Icariin Facilitates Osteogenic Differentiation and Suppresses Adipogenic Differentiation of Bone Marrow Mesenchymal Stem Cells by Enhancing SOST Methylation in Postmenopausal Osteoporosis

ABSTRACT Purpose Postmenopausal osteoporosis (PMO) is mainly concerned with the imbalance of bone resorption and bone formation. Icariin (ICA) plays a vital role in bone protection. This study investigated the mechanism of ICA in PMO rats. Methods The rats were treated with ovariectomy (OVX) and ICA. Bone structure parameters were measured by Micro‐CT. BMSCs were obtained from normal rats, OVX rats, and ICA‐treated rats. BMSCs were infected with SOST overexpression lentivirus, and TWS119, an activator of Wnt pathway, was introduced for joint experiment. The binding of ERα to SOST promoter was verified.
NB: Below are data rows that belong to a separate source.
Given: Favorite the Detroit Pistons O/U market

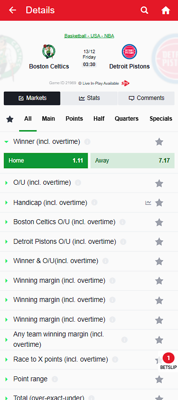Looking at the screenshot, I should tap(159, 241).
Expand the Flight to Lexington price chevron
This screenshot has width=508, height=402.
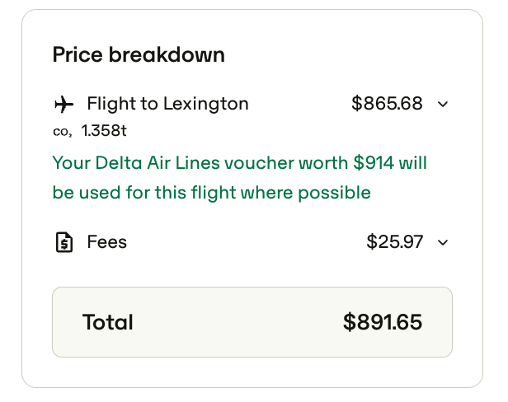443,105
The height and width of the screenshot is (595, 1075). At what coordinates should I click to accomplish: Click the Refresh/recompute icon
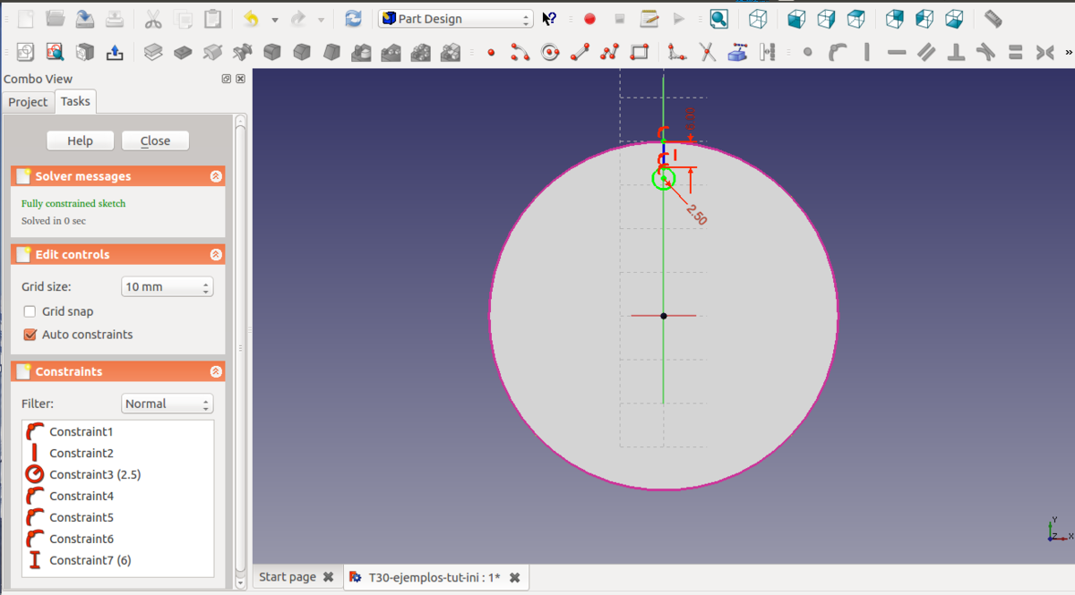pos(354,19)
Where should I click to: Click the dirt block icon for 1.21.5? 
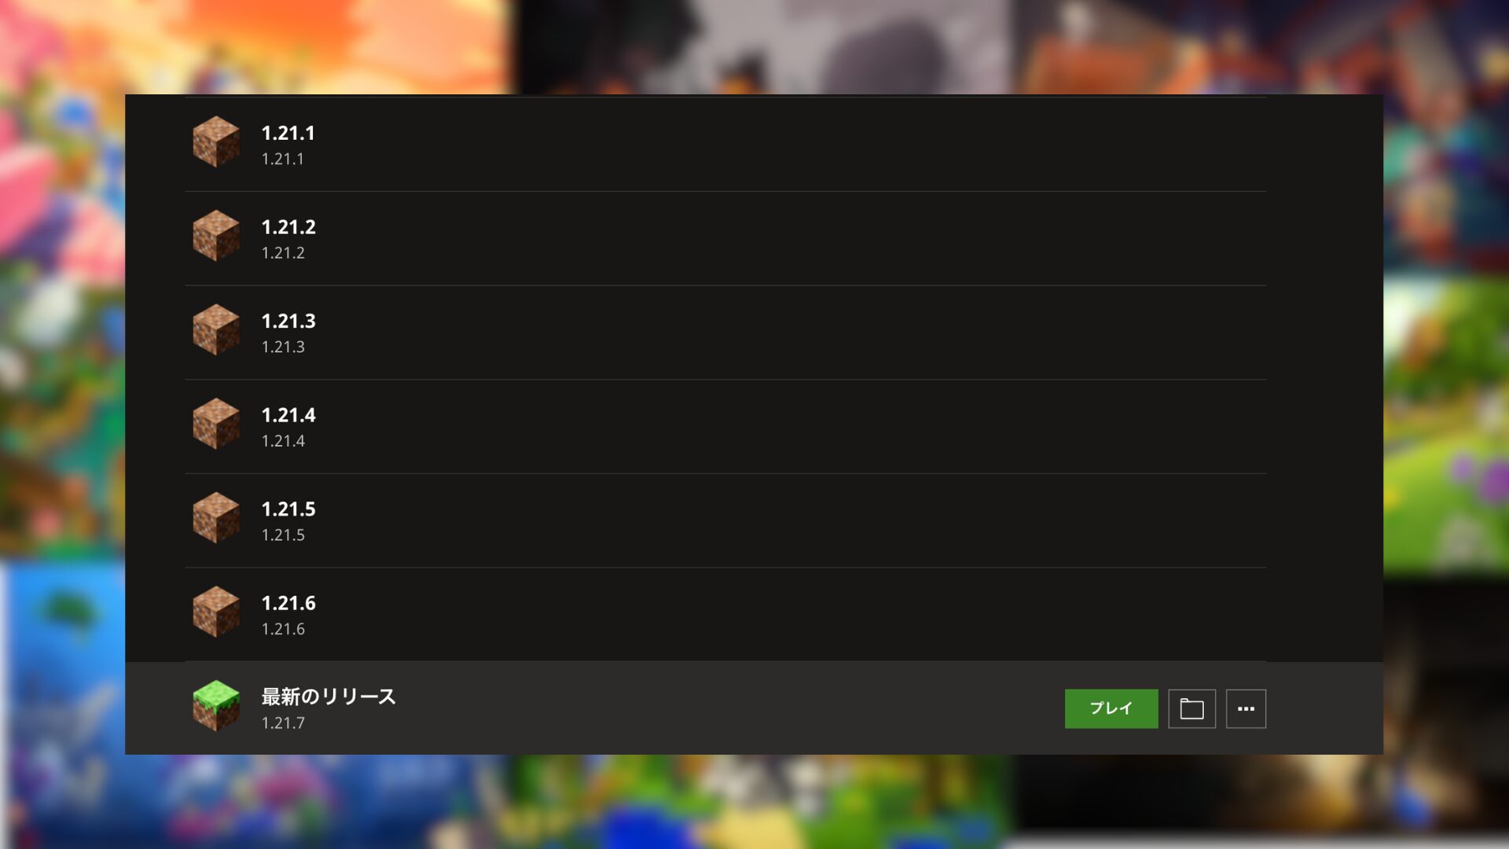[x=216, y=518]
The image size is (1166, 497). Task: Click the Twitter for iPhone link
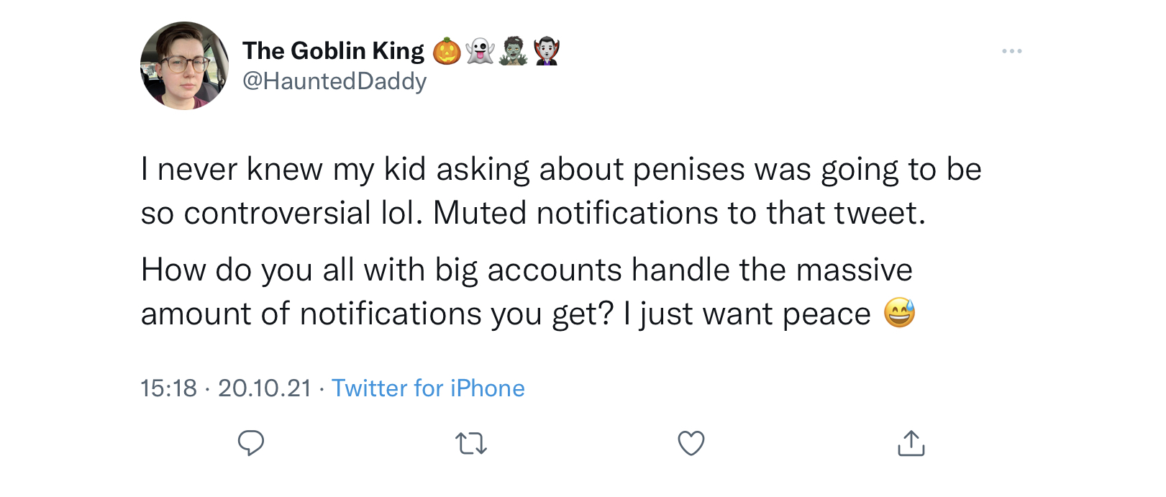pyautogui.click(x=428, y=388)
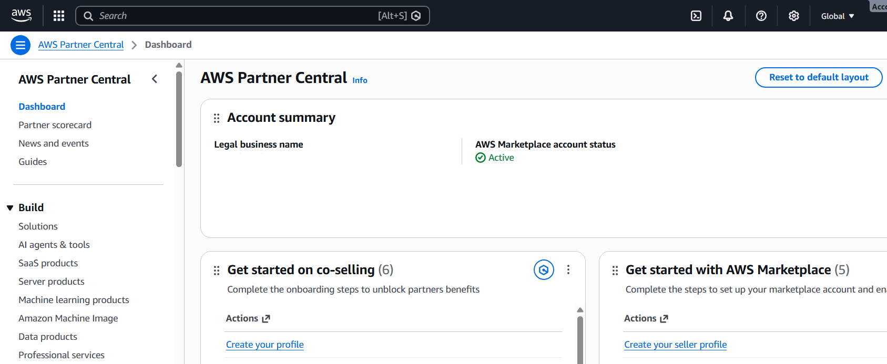Collapse the AWS Partner Central side panel
Image resolution: width=887 pixels, height=364 pixels.
[155, 79]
OVX/ICA rats were injected with DNA methyltransferase inhibitor 5‐Aza‐dC. Result ICA increased bone mass and decreased bone marrow fat content in OVX rats. ICA facilitated osteogenic differentiation and repressed adipogenic differentiation of BMSCs. Overexpressing SOST antagonized the effect of ICA, whereas TWS119 rescued the effect of overexpressing SOST. ICA reduced SOST expression by attenuating the effect of ERα. Methylation of SOST inhibited ERα binding to SOST promoter. In vivo experiments confirmed that ICA improved bone mass and reduced bone marrow fat content by enhancing SOST methylation. Conclusion Overall, ICA upregulated SOST methylation and inhibited the binding of ERα to SOST promoter, thereby promoting osteogenic differentiation and repressing adipogenic differentiation of BMSCs.